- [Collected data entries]
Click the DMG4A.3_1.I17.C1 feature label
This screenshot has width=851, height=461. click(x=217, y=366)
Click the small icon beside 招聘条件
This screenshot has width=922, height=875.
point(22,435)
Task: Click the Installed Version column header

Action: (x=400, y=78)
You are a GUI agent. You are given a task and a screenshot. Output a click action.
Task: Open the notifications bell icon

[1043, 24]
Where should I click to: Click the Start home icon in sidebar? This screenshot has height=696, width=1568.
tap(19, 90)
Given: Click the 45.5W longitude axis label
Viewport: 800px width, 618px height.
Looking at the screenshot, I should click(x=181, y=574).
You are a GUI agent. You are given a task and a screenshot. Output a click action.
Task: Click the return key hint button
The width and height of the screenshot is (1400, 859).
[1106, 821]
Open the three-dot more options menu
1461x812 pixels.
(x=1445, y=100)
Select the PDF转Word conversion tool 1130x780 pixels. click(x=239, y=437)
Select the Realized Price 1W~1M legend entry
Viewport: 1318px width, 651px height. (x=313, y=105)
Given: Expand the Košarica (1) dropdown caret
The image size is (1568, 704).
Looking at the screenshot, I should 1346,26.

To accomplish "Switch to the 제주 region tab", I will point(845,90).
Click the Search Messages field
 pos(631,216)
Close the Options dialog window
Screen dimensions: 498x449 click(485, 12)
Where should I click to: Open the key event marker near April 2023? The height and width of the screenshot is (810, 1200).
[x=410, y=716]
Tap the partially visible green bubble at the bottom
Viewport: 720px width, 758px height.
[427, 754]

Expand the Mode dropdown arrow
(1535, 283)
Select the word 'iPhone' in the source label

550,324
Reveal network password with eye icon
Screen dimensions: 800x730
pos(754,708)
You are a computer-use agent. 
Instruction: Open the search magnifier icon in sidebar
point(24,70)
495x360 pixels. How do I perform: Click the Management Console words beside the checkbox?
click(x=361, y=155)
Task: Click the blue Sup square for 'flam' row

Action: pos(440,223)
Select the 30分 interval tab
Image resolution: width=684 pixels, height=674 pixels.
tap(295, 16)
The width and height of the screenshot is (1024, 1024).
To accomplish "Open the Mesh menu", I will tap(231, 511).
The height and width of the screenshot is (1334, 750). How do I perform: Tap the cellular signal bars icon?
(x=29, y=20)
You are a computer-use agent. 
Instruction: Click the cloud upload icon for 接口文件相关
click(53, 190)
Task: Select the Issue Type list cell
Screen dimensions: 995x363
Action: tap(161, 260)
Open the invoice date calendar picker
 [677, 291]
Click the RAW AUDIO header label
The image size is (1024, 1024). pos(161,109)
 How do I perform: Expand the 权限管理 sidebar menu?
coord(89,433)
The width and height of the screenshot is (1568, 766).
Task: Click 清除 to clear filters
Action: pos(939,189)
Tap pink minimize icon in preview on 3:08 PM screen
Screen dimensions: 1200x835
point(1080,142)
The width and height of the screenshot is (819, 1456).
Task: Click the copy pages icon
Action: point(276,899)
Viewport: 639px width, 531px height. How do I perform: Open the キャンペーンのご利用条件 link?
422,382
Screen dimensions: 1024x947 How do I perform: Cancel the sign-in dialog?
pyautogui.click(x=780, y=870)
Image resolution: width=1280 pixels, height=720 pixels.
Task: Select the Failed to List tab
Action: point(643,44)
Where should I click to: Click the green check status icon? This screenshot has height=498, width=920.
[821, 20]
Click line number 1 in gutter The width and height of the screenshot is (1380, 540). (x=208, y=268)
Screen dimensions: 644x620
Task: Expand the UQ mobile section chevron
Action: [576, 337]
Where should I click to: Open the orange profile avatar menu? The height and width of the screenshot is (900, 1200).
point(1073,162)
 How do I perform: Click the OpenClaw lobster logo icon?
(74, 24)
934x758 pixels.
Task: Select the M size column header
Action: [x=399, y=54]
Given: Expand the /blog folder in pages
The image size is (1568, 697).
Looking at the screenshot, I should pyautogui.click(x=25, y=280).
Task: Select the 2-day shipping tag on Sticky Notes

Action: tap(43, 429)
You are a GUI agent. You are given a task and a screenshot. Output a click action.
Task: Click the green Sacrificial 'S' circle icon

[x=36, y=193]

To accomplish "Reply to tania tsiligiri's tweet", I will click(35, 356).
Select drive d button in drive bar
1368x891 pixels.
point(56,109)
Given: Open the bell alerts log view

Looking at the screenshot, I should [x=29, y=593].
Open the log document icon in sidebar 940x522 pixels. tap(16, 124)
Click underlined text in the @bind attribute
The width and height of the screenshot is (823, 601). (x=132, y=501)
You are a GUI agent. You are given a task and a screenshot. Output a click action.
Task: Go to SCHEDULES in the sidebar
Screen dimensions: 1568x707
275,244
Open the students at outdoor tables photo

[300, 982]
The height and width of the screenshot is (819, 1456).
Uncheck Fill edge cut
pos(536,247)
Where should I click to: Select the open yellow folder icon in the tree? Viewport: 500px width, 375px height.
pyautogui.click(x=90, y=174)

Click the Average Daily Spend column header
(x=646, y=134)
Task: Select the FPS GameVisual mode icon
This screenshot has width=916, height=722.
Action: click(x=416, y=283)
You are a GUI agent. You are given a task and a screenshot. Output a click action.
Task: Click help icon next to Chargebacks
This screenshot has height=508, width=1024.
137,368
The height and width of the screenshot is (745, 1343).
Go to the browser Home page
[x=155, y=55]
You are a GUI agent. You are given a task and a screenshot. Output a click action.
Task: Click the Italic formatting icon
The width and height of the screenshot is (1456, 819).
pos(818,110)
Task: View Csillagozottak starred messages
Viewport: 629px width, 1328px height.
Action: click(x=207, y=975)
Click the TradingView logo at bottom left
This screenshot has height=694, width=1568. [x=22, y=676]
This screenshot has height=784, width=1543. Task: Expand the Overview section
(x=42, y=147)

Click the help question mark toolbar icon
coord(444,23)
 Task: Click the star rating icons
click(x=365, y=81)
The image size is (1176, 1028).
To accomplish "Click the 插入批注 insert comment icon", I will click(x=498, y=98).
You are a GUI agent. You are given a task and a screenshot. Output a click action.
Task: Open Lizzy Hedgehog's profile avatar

- [Exercise aim]
Please transcribe all of the data above exactly.

- [Expected output]
Click the DMG4A.3_1.I17.C1 feature label
This screenshot has width=851, height=461. click(x=217, y=366)
Click the small icon beside 招聘条件
This screenshot has width=922, height=875.
point(22,435)
Task: Click the Installed Version column header

Action: (x=400, y=78)
You are a GUI agent. You are given a task and a screenshot. Output a click action.
Task: Open the notifications bell icon

[1043, 24]
Where should I click to: Click the Start home icon in sidebar? This screenshot has height=696, width=1568.
tap(19, 90)
Given: Click the 45.5W longitude axis label
Viewport: 800px width, 618px height.
Looking at the screenshot, I should click(x=181, y=574).
You are a GUI agent. You are given a task and a screenshot. Output a click action.
Task: Click the return key hint button
The width and height of the screenshot is (1400, 859).
[1106, 821]
Open the three-dot more options menu
1461x812 pixels.
(x=1445, y=100)
Select the PDF转Word conversion tool 1130x780 pixels. click(x=239, y=437)
Select the Realized Price 1W~1M legend entry
Viewport: 1318px width, 651px height. (x=313, y=105)
Given: Expand the Košarica (1) dropdown caret
The image size is (1568, 704).
Looking at the screenshot, I should 1346,26.

To accomplish "Switch to the 제주 region tab", I will point(845,90).
Click the Search Messages field
 pos(631,216)
Close the Options dialog window
Screen dimensions: 498x449 click(485, 12)
Where should I click to: Open the key event marker near April 2023? The height and width of the screenshot is (810, 1200).
[x=410, y=716]
Tap the partially visible green bubble at the bottom
Viewport: 720px width, 758px height.
[427, 754]

Expand the Mode dropdown arrow
(1535, 283)
Select the word 'iPhone' in the source label

550,324
Reveal network password with eye icon
Screen dimensions: 800x730
pos(754,708)
You are a computer-use agent. 
Instruction: Open the search magnifier icon in sidebar
point(24,70)
495x360 pixels. How do I perform: Click the Management Console words beside the checkbox?
click(x=361, y=155)
Task: Click the blue Sup square for 'flam' row

Action: pos(440,223)
Select the 30分 interval tab
Image resolution: width=684 pixels, height=674 pixels.
tap(295, 16)
The width and height of the screenshot is (1024, 1024).
To accomplish "Open the Mesh menu", I will tap(231, 511).
The height and width of the screenshot is (1334, 750). How do I perform: Tap the cellular signal bars icon?
(x=29, y=20)
You are a computer-use agent. 
Instruction: Click the cloud upload icon for 接口文件相关
click(53, 190)
Task: Select the Issue Type list cell
Screen dimensions: 995x363
Action: tap(161, 260)
Open the invoice date calendar picker
 [677, 291]
Click the RAW AUDIO header label
The image size is (1024, 1024). pos(161,109)
 How do I perform: Expand the 权限管理 sidebar menu?
coord(89,433)
The width and height of the screenshot is (1568, 766).
Task: Click 清除 to clear filters
Action: pos(939,189)
Tap pink minimize icon in preview on 3:08 PM screen
Screen dimensions: 1200x835
point(1080,142)
The width and height of the screenshot is (819, 1456).
Task: Click the copy pages icon
Action: point(276,899)
Viewport: 639px width, 531px height. How do I perform: Open the キャンペーンのご利用条件 link?
422,382
Screen dimensions: 1024x947 How do I perform: Cancel the sign-in dialog?
pyautogui.click(x=780, y=870)
Image resolution: width=1280 pixels, height=720 pixels.
Task: Select the Failed to List tab
Action: point(643,44)
Where should I click to: Click the green check status icon? This screenshot has height=498, width=920.
[821, 20]
Click line number 1 in gutter The width and height of the screenshot is (1380, 540). (x=208, y=268)
Screen dimensions: 644x620
Task: Expand the UQ mobile section chevron
Action: [576, 337]
Where should I click to: Open the orange profile avatar menu? The height and width of the screenshot is (900, 1200).
point(1073,162)
 How do I perform: Click the OpenClaw lobster logo icon?
(74, 24)
934x758 pixels.
Task: Select the M size column header
Action: [x=399, y=54]
Given: Expand the /blog folder in pages
The image size is (1568, 697).
Looking at the screenshot, I should pyautogui.click(x=25, y=280).
Task: Select the 2-day shipping tag on Sticky Notes

Action: tap(43, 429)
You are a GUI agent. You are given a task and a screenshot. Output a click action.
Task: Click the green Sacrificial 'S' circle icon

[x=36, y=193]

To accomplish "Reply to tania tsiligiri's tweet", I will click(35, 356).
Select drive d button in drive bar
1368x891 pixels.
point(56,109)
Given: Open the bell alerts log view

Looking at the screenshot, I should [x=29, y=593].
Open the log document icon in sidebar 940x522 pixels. tap(16, 124)
Click underlined text in the @bind attribute
The width and height of the screenshot is (823, 601). (x=132, y=501)
You are a GUI agent. You are given a task and a screenshot. Output a click action.
Task: Go to SCHEDULES in the sidebar
Screen dimensions: 1568x707
275,244
Open the students at outdoor tables photo

[300, 982]
The height and width of the screenshot is (819, 1456).
Uncheck Fill edge cut
pos(536,247)
Where should I click to: Select the open yellow folder icon in the tree? Viewport: 500px width, 375px height.
pyautogui.click(x=90, y=174)

Click the Average Daily Spend column header
(x=646, y=134)
Task: Select the FPS GameVisual mode icon
This screenshot has width=916, height=722.
Action: click(x=416, y=283)
You are a GUI agent. You are given a task and a screenshot. Output a click action.
Task: Click help icon next to Chargebacks
This screenshot has height=508, width=1024.
137,368
The height and width of the screenshot is (745, 1343).
Go to the browser Home page
[x=155, y=55]
You are a GUI agent. You are given a task and a screenshot. Output a click action.
Task: Click the Italic formatting icon
The width and height of the screenshot is (1456, 819).
pos(818,110)
Task: View Csillagozottak starred messages
Viewport: 629px width, 1328px height.
Action: click(x=207, y=975)
Click the TradingView logo at bottom left
This screenshot has height=694, width=1568. [x=22, y=676]
This screenshot has height=784, width=1543. Task: Expand the Overview section
(x=42, y=147)

Click the help question mark toolbar icon
coord(444,23)
 Task: Click the star rating icons
click(x=365, y=81)
The image size is (1176, 1028).
To accomplish "Click the 插入批注 insert comment icon", I will click(x=498, y=98).
You are a GUI agent. You are given a task and a screenshot. Output a click action.
Task: Open Lizzy Hedgehog's profile avatar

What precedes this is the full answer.